What connects these three developments is the underlying philosophy: the company that sells you the hardware increasingly dictates what you can do with it. Apple’s boot lockdown, Microsoft’s retreat from entry‑level hardware, and Sony’s disc elimination are all variations on the same theme—vendor lock‑in. Once you’re inside the ecosystem, leaving gets harder. Your data, your apps, your games, your workflows become tethered to the platform, and the platform owner reaps the recurring revenue.
This isn’t a new phenomenon. The shift from open PCs to curated app stores, from removable batteries to sealed designs, from universal chargers to proprietary connectors all paved the way. But the pace has quickened. The Asahi Linux setback is especially painful because it feels punitive: Apple didn’t have to break dual booting; it chose to. The Surface Go cancellation is a quieter form of lock‑in—by removing the most affordable option, Microsoft nudges users toward higher‑margin devices or, worse, to Chromebooks where Google’s ecosystem rules. Sony’s move directly attacks the secondary market, a traditional buffer against high digital prices.
Regulators are starting to take notice. The European Union’s Digital Markets Act already forces Apple to allow third‑party app stores on iOS; similar measures could one day mandate bootloader openness on computers. Right‑to‑repair legislation has gained traction in several U.S. states, and physical media advocates in the U.K. have petitioned for guaranteed disc support. But legislation moves slowly, and the tech giants move fast.

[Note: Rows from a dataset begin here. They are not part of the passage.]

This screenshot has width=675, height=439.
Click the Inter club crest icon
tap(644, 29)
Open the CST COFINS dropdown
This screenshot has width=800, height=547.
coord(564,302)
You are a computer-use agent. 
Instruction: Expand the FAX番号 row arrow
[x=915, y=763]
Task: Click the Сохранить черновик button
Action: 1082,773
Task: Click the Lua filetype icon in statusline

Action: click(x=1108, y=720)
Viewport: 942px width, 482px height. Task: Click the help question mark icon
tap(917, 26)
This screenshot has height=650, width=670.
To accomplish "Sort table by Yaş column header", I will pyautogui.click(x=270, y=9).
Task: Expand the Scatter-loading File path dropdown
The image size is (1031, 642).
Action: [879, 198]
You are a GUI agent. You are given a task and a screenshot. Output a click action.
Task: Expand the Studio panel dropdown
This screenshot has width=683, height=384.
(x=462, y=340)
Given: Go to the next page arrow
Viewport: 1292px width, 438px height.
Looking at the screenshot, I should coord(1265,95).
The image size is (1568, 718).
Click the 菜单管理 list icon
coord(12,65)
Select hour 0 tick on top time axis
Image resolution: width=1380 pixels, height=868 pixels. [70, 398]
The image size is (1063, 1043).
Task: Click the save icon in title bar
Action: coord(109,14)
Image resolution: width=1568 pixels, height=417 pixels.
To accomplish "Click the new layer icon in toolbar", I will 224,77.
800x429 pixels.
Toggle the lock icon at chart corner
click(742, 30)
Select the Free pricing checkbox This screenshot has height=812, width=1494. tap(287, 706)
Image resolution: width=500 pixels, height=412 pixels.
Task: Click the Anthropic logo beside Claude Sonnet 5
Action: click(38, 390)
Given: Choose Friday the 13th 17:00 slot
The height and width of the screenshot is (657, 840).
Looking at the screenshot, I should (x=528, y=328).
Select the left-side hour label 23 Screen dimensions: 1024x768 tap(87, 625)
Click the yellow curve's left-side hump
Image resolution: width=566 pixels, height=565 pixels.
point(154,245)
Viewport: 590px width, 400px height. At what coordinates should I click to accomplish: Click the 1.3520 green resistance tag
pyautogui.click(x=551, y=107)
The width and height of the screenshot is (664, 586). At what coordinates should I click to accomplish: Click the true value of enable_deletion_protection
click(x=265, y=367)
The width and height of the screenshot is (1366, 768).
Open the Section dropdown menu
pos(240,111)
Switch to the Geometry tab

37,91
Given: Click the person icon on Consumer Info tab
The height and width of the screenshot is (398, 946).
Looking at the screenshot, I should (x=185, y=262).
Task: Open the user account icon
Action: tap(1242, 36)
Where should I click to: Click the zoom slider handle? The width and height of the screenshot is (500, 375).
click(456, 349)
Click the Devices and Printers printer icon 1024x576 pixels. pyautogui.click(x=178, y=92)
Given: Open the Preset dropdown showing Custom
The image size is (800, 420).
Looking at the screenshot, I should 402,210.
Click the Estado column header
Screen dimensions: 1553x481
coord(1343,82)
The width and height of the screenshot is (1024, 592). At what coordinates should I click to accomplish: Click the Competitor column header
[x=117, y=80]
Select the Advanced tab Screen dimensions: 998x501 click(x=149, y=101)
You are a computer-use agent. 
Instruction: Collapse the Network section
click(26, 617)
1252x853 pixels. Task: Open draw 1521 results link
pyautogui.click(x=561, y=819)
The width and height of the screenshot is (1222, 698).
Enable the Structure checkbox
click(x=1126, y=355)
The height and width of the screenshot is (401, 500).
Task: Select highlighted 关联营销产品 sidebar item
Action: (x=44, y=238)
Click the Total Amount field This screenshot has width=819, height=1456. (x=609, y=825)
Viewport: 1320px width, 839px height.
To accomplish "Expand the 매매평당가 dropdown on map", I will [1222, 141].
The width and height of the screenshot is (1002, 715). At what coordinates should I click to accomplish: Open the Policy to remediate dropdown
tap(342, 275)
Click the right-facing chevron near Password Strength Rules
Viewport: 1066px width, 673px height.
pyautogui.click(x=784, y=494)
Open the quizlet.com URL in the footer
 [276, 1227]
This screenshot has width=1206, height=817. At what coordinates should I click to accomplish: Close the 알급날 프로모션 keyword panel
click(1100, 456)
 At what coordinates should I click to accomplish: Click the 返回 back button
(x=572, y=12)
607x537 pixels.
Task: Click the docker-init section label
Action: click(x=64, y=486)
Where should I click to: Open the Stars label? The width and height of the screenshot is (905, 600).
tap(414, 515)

For now, users who want an escape hatch have fewer places to run. On the Windows side, the demise of the Surface Go pushes the cheapest first‑party laptop to around $600—hardly an impulse buy. Gaming enthusiasts might cling to their PS5 disc editions for as long as they work, but the writing is on the wall. And on the Mac, the dream of a truly versatile machine that welcomes Linux is fading. The Asahi team’s blog post ended with a plea: “We are not giving up. But we need Apple to leave the door open, just a crack.” Unless something changes, that door is swinging shut.